Syros Pharma snags $30M funding deal to target master switches of cancer genes

With licenses to breaking discoveries from labs affiliated with MIT and Harvard, Syros Pharmaceuticals has raised $30 million in a Series A round of financing from top venture firms. And after operating under the radar, the biotech startup has revealed details about its plans to advance new drugs from research of master switches of gene expression in cancer cells.

Watertown, MA-based Syros sprouted from research by MIT biologist Richard Young, who led the discovery of so-called "Super Enhancers," which consist of non-protein encoding regions of DNA that regulate expression of multiple genes and play a role in determining the identity of cells. Young worked with Harvard Medical School investigator Jay Bradner on research, published today in the journal Cell. Super Enhancers go bad in cancer and turn up expression of genes that enable tumors to thrive. And stymieing specific Super Enhancers offers a line of attack against cancer and other diseases.

Flagship Ventures incubated Syros in the Cambridge, MA-based VC firm's VentureLabs, where partners worked with Young, Bradner and fellow scientific cofounder Nathanael Gray of Harvard Medical School on forming the company. Both Flagship and Arch Venture Partners led the Series A round, which included investments from the corporate VC fund of WuXi PharmaTech and private backers. Dr. Nancy Simonian, who was previously the long-time chief medical officer of Millennium Pharmaceuticals, is CEO of the company, which is initially focused on translating the MIT and Harvard research of "Super Enhancers" into small molecules against cancer.
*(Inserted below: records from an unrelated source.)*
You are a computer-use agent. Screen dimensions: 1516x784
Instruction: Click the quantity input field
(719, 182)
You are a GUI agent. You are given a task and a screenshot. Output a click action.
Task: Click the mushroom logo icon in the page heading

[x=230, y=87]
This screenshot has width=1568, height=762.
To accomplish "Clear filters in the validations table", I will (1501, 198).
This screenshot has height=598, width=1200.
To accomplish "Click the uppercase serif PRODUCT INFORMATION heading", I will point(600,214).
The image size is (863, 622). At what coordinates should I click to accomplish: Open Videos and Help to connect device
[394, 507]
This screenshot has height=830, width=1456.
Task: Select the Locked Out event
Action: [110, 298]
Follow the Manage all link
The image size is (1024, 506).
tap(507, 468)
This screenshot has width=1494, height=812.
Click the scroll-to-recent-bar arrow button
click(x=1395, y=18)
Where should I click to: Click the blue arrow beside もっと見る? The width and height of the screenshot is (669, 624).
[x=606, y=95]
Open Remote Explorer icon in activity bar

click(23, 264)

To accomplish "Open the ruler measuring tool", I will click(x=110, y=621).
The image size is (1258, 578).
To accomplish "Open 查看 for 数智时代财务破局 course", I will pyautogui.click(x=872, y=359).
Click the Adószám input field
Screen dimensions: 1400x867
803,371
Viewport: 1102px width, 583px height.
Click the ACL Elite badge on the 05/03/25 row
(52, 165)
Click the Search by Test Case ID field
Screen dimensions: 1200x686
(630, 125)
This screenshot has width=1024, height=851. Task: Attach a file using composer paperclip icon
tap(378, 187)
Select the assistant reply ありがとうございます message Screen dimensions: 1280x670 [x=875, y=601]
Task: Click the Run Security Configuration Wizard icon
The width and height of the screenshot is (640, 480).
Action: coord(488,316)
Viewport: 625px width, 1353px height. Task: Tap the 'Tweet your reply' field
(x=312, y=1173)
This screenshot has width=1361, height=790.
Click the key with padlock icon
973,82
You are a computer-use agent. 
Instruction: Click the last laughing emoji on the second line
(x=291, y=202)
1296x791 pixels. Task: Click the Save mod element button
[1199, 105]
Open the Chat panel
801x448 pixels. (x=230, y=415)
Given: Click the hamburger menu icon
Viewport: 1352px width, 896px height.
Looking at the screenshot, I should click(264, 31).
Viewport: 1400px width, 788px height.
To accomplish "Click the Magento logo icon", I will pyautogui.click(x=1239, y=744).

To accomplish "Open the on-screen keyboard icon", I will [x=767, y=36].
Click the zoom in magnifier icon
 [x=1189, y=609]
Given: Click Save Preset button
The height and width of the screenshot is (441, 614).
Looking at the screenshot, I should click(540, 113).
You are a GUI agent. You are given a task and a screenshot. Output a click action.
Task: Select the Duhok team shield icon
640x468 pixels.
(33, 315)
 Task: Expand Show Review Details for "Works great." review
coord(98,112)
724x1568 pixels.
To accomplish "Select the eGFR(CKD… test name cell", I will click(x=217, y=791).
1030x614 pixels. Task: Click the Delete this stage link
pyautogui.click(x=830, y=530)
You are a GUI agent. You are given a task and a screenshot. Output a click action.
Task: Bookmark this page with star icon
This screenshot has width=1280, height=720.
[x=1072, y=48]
Nobel laureate Phillip Sharp, the MIT biologist who cofounded Biogen Idec ($BIIB), has taken a seat on the Syros board of directors. 

Syros's founders have heaped on more evidence in support of the importance of non-protein encoding regions of the genome. Once called genetic "junk," the non-encoding regions have emerged as major actors in cells, with a growing number of pharma outfits seeing them as golden new targets for drug development. In the case of Super Enhancers in cancer cells, Simonian says, Syros could develop drugs that target areas of the master switches themselves or use them as identifiers for which misfit genes to go after with drugs for cancers in which the genetic drivers are poorly understood.

"We believe that you can turn down expression of key genes specific to Super Enhancers and get selective impact on cancer cells versus normal cells," Simonian told FierceBiotech in an interview. She added: "By going after the switches, you have the potential to have a broader, more sustained impact" on the drivers of disease.

Sustained impact on cancer drivers is important. In treating many tumors, targeted drugs might only curtail cancer growth for a few months, and one of the reasons for the poor outcomes is that tumors develop resistance to those treatments. By homing in on the master switches for multiple cancer-related genes, Simonian says, Syros could develop drugs that attack cancer at further upstream than today's targeted treatments.

While unproven in humans, Syros offers a brand new approach for fighting diseases, Simonian says. The CEO took on the exciting challenge of translating the science into therapies after about a decade at Millennium, where she led development of the company's blockbuster myeloma therapy Velcade. Velcade has helped turn multiple myeloma from a death sentence to an illness that can be managed for more than a decade. At Syros, Simonian says, she wants to take new cancer treatments through development to patients.